→ **Set exercise**:
In the stretch from the line containing "Task: Click CHOOSE STORAGE to pick a drive" through the line containing "pyautogui.click(x=888, y=785)", substitute "Goal" for every occurrence of "Task". Reproduce only those rows, leaving everything else unchanged.

───── Input material

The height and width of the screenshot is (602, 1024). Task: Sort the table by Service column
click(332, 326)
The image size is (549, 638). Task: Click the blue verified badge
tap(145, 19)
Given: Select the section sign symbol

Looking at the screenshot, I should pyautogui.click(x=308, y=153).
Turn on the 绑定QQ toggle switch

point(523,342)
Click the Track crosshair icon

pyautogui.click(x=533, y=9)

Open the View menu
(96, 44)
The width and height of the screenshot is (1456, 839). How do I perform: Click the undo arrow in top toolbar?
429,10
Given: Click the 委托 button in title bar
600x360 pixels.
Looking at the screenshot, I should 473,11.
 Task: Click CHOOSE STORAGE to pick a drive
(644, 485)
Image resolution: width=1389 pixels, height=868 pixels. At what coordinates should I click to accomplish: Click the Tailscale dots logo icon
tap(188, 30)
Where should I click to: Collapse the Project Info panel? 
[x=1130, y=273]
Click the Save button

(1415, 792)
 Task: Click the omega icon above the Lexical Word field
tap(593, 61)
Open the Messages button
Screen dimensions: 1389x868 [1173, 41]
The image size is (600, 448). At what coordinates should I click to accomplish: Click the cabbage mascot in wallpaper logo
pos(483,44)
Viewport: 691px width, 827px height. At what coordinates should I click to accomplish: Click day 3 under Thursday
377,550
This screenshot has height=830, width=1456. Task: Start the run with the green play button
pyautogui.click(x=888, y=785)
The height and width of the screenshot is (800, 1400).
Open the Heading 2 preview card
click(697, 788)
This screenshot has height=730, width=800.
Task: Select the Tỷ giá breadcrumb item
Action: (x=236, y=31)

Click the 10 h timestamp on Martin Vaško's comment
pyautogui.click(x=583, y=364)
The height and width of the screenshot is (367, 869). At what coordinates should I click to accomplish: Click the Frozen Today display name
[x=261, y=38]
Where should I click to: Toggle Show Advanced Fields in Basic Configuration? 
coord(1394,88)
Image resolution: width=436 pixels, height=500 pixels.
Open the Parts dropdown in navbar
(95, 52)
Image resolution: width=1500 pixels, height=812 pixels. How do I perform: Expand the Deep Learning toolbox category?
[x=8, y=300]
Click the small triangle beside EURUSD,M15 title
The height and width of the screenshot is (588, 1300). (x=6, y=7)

──────────

→ **The completed task**:
 Goal: Click CHOOSE STORAGE to pick a drive
(644, 485)
Image resolution: width=1389 pixels, height=868 pixels. At what coordinates should I click to accomplish: Click the Tailscale dots logo icon
tap(188, 30)
Where should I click to: Collapse the Project Info panel? 
[x=1130, y=273]
Click the Save button

(1415, 792)
 Goal: Click the omega icon above the Lexical Word field
tap(593, 61)
Open the Messages button
Screen dimensions: 1389x868 [1173, 41]
The image size is (600, 448). At what coordinates should I click to accomplish: Click the cabbage mascot in wallpaper logo
pos(483,44)
Viewport: 691px width, 827px height. At what coordinates should I click to accomplish: Click day 3 under Thursday
377,550
This screenshot has height=830, width=1456. Goal: Start the run with the green play button
pyautogui.click(x=888, y=785)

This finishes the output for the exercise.